Die Folge: 150 der 250 Arbeitsplätze fallen weg. Am Ende soll Schweinfurt ein „Entwicklungs- und Service-Standort“ mit rund 100 Mitarbeitern werden.
„Unsere Kunden erwarten, dass wir mit unserer Produktion vor Ort in Asien sind“, begründet Geschäftsführer Werner Pickel die völlige Aufgabe der Nabenproduktion in Schweinfurt. Praktisch alle Fahrradhersteller hätten ihre Fertigung in den vergangenen Jahren dorthin verlegt. „Aufträge, die wir vor zwei Jahren noch hatten, sind komplett weggebrochen.“ Zwar seien die Herstellungskosten in Schweinfurt nicht höher als an den fernöstlichen Standorten, aber Fracht und Zölle verteuerten die Produkte, der Versand kostete überdies viel Zeit.
So sozialverträglich wie möglich
Der Abbau der Nabenproduktion soll sich über mehrere Phasen erstrecken und parallel dazu der Standort für Produktentwicklung, Tests, Design, Logistik, Versand, Händlerservice und Europa-Marketing ausgebaut werden, sagt Pickel. Gefährdet sei der Standort auf keinen Fall. Bei SRAM gelte die Philosophie, dass die Entwicklung dort erfolgt, wo die Produkte vermarktet werden – und das ist nach wie vor Europa. In Asien würden sie nur gefertigt.
Gleichwohl bedeutet die Entscheidung, zu deren Verkündung auch SRAM-Vizepräsident Danis Kelleher anwesend war, dass 150 Stellen gestrichen werden. Das soll „nach Möglichkeit so sozialverträglich wie möglich“ geschehen, betonte Pickel.
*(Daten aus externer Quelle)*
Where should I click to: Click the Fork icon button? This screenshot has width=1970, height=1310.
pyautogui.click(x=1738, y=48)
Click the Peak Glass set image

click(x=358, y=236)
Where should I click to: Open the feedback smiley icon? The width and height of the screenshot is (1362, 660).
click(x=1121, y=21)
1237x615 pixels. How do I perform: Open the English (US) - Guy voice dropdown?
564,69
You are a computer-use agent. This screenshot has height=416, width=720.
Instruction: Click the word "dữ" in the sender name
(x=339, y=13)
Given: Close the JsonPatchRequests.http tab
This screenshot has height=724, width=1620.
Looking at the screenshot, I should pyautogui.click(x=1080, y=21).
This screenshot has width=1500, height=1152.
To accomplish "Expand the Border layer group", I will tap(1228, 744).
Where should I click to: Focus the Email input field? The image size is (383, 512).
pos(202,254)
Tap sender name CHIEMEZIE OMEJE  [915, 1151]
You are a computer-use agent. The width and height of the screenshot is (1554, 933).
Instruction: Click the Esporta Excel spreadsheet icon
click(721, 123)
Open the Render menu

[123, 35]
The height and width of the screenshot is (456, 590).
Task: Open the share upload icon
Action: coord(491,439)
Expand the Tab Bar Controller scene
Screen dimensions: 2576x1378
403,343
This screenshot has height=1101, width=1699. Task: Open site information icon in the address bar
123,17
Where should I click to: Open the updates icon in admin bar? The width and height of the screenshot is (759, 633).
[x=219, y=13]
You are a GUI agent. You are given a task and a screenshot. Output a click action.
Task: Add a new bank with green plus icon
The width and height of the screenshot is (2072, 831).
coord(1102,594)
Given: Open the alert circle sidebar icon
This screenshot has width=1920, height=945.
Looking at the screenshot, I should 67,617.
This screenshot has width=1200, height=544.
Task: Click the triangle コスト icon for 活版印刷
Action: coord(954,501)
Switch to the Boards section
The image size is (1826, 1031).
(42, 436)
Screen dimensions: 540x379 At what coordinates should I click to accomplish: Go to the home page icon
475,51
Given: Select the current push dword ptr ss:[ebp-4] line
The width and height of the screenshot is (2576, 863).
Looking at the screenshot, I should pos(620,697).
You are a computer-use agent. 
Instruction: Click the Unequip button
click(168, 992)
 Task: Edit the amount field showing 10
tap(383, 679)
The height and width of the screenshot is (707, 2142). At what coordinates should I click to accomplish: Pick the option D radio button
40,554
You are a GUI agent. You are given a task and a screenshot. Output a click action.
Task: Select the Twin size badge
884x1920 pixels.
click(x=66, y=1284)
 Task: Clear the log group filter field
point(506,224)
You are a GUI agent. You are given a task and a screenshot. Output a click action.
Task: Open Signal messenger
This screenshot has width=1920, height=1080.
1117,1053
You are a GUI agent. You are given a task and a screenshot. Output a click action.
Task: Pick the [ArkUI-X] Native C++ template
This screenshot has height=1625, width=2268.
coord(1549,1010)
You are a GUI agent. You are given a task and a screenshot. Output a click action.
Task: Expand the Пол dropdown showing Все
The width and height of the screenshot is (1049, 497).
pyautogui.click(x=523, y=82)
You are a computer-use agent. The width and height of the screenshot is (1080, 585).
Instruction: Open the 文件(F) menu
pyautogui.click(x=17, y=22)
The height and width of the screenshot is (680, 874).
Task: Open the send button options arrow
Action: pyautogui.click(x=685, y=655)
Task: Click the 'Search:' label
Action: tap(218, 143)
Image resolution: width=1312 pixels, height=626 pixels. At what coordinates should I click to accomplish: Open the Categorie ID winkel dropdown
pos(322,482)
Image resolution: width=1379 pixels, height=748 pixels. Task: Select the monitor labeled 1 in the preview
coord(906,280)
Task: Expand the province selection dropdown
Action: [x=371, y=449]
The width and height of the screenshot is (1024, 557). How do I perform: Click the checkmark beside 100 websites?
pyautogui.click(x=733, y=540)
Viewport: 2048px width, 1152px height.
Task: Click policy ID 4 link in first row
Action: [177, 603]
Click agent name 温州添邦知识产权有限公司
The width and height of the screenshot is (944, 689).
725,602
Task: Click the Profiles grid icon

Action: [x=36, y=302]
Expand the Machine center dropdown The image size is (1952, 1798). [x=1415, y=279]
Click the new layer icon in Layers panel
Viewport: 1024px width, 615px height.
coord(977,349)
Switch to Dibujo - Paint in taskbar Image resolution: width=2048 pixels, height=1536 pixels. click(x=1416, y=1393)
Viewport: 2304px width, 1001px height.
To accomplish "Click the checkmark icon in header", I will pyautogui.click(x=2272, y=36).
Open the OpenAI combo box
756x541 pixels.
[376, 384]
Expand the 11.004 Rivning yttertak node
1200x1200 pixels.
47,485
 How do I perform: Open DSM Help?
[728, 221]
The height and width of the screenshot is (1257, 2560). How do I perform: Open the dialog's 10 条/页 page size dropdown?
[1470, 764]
Ein Mittel, aber kein billiges, sind Abfindungen – die Belegschaft hat ein hohes Durchschnittsalter.
Über die Folgen der Unternehmensentscheidung werden die Verhandlungen erst beginnen, sagt Heinz Amling – bis vor kurzem Betriebsratsvorsitzender – nun als Mitglied der IG Metall. Sie sollten konsensorientiert geführt werden. Ein Streik oder Warnstreik brächte mangels Aufträgen auch gar nichts, der Betrieb ist seit langem in Kurzarbeit.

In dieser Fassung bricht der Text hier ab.